How Banks Generate Profit from Your Deposits

Understanding the fundamental economics of banking: how institutions transform customer deposits into profitable lending operations through net interest margin and leverage mechanics.

Money printing press creating currency

Banks effectively create monetary value through leverage and lending

To many, how banks operate remains opaque. To understand any business, the critical insight is grasping how that business generates profit. For banks, profit comes from using debt, whether in the form of customer deposits or government lending against rated securities.

Net Interest Margin: The Core Profit Driver

For banks, profitability is determined by their NIM (Net Interest Margin): the interest earned from lending minus the rate at which the bank borrows. This simple equation drives the entire banking industry.

Some markets have notably high NIMs. Australia, for example, has one of the highest average NIMs globally and is also one of the least competitive countries for banking, with relatively few banks on a per-capita basis. This market structure effectively creates an oligopoly where institutions can maintain wider margins than in more competitive markets.

The Deposit-to-Lending Mechanics

When you deposit money into a bank, along with thousands of other customers, a statistical pattern emerges. There is typically a minimum amount that is always present in the bank at any given time. Banks can then use this predictable liquid cash and, according to regulations, lend out a percentage of it.

In Australia, that lending ratio is typically around 92%. Banks earn interest on these loans through mortgages and other lending products. This is why many deposit accounts are free to open: the interest earned on lending more than covers operational costs.

A Worked Example

Consider a bank with 100,000 customers, each maintaining an average minimum balance of $1,000. The bank now holds $100 million in deposits.

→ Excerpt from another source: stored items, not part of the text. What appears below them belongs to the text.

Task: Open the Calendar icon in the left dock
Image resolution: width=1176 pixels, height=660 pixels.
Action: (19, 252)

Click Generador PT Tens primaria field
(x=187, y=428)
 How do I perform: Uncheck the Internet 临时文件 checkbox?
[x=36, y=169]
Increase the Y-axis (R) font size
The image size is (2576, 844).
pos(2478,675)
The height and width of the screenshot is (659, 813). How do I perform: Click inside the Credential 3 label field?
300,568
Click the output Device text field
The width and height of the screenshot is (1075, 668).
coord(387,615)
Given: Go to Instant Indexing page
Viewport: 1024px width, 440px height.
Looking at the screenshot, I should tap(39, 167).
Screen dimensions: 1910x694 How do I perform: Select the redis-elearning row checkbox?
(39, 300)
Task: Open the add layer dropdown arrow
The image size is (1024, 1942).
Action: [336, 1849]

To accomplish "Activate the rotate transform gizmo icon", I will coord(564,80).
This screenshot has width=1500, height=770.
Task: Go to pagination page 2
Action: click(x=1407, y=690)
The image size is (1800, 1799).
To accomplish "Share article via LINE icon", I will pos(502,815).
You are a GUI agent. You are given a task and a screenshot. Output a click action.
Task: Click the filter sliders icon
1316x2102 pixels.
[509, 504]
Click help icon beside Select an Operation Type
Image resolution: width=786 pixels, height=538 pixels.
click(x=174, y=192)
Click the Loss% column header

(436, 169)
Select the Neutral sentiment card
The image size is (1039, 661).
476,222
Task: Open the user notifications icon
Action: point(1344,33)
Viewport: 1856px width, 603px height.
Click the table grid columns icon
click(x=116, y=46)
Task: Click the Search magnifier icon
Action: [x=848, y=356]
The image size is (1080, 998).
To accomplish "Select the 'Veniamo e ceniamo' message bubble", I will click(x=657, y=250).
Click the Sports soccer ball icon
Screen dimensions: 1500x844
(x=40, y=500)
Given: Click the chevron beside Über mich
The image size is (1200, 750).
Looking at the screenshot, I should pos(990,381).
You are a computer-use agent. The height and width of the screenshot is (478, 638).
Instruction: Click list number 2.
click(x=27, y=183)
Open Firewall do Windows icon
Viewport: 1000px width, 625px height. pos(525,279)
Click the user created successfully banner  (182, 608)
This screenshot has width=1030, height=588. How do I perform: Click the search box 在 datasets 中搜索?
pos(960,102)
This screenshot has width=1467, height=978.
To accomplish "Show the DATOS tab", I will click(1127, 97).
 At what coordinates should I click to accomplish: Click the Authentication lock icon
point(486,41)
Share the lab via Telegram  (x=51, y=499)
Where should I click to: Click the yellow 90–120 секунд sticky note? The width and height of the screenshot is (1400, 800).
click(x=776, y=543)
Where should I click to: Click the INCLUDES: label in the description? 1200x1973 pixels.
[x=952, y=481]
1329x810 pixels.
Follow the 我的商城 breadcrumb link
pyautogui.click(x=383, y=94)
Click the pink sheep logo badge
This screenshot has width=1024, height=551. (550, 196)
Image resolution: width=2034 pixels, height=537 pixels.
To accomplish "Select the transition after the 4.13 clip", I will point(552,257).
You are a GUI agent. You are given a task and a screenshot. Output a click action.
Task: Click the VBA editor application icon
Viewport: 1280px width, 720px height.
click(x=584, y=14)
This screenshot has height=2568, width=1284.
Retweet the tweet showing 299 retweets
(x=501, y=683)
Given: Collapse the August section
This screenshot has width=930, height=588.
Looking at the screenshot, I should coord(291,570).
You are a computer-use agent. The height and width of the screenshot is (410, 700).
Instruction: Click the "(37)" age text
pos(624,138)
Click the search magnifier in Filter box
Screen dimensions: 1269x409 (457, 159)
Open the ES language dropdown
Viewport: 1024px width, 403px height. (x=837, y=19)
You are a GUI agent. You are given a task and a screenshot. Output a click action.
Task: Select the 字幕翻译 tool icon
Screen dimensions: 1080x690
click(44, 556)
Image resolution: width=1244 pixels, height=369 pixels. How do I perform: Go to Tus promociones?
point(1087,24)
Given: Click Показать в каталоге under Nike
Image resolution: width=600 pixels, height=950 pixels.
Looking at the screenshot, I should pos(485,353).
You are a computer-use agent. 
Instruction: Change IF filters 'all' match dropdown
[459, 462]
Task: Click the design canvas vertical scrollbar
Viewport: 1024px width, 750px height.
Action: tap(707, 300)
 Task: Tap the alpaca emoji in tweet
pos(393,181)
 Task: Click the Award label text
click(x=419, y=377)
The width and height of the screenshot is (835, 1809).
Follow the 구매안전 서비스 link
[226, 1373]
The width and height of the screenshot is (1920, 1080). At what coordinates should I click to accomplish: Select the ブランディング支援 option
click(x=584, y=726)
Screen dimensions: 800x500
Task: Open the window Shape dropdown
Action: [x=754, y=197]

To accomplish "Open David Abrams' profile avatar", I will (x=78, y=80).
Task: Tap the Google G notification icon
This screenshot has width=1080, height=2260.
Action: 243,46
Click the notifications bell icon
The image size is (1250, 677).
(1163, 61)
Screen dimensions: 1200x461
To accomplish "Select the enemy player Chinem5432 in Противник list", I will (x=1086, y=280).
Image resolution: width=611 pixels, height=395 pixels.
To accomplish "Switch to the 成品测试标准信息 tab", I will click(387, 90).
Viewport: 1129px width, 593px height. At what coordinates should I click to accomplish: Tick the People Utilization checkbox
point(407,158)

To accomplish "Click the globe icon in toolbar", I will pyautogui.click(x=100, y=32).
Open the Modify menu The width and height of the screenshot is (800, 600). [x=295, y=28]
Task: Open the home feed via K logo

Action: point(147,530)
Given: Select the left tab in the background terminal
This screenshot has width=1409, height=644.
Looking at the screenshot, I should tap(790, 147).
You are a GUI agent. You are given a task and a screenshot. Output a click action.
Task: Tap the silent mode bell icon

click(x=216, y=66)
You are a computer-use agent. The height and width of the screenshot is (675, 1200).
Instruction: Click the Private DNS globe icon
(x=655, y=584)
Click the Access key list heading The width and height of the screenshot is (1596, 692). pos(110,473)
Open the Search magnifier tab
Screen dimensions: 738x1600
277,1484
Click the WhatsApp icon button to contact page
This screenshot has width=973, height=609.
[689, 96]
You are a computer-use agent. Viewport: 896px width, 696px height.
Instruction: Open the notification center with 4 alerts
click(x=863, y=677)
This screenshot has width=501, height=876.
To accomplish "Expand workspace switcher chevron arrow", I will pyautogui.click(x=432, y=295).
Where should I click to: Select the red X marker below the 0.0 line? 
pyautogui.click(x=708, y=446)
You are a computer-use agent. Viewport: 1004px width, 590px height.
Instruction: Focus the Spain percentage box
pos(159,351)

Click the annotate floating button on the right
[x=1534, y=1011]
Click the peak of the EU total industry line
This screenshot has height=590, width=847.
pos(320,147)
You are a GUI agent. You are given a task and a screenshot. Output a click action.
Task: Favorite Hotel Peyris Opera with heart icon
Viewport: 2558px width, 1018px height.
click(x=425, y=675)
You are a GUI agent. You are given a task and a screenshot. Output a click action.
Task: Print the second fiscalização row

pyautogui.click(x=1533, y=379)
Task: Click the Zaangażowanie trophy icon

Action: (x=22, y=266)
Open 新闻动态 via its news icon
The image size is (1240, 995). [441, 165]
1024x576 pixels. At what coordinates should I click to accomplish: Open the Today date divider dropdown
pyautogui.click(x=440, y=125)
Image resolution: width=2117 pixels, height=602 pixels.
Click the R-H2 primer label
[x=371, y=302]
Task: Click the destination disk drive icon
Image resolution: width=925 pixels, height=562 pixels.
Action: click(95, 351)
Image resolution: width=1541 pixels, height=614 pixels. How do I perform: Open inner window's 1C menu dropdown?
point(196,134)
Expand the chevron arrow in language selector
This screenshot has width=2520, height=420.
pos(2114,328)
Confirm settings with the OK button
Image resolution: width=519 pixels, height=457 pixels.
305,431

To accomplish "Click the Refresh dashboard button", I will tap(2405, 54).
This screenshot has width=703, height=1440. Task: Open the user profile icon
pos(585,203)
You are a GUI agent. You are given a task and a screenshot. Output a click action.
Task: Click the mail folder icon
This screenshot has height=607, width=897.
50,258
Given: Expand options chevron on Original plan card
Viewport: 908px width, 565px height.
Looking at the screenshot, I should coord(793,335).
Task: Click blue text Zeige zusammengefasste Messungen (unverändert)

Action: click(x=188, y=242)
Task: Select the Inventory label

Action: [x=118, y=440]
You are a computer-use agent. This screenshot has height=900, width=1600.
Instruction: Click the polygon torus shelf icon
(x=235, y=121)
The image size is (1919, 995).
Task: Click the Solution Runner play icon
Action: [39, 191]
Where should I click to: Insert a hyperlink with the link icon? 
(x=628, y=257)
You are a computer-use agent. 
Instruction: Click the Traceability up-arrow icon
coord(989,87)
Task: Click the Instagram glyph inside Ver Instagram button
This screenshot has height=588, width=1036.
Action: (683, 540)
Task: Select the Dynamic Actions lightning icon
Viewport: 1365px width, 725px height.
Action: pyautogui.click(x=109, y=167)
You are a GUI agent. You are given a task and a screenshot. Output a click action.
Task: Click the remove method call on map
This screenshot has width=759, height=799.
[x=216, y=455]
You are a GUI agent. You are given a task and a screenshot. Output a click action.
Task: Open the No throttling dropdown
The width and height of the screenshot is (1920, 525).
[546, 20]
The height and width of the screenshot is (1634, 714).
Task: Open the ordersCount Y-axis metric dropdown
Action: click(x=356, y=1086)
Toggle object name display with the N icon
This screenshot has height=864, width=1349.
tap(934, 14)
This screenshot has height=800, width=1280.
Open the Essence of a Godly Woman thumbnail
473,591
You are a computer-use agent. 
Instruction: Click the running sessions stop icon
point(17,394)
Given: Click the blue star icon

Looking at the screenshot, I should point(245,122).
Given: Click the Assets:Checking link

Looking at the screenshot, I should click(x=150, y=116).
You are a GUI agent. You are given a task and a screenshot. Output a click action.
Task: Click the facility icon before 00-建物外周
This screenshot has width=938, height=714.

At a 92% lending ratio, the bank can lend out $92 million, for example in house mortgages earning 2% per annum to 920 customers with $100,000 loans each.

This simple transformation from deposits to loans is the foundation of retail banking economics.

The Leverage Multiplier: Tranches and Central Bank Borrowing

This is where banking becomes genuinely interesting. Banks create tranches of securities, essentially bundles rated by risk based on the probability of repayment.

A bank might create a $20 million tranche with a AAA (highest security) rating from its mortgage portfolio. It then approaches the central bank (Reserve Bank of Australia, Federal Reserve, etc.) and borrows against this $20 million tranche at a very low interest rate, perhaps 0.1% for a 5-year term.

The bank then uses that borrowed capital to purchase government bonds yielding a higher rate, say 0.81% annually. The arithmetic becomes clear:

The Profit Calculation

Bond yield: 0.81%

Central bank borrowing cost: 0.10%

Net gain on $20M: 0.71% = $142,000

Plus: 1% net margin on $92M lending = $920,000

Total profit: $1,062,000

Banks can continue providing collateral and leveraging this way, generating what is effectively risk-free profit. With average NIMs of around 1.95% and major banks holding over a trillion dollars in assets, the scale of this operation becomes apparent. This is effectively creating monetary value without printing currency directly.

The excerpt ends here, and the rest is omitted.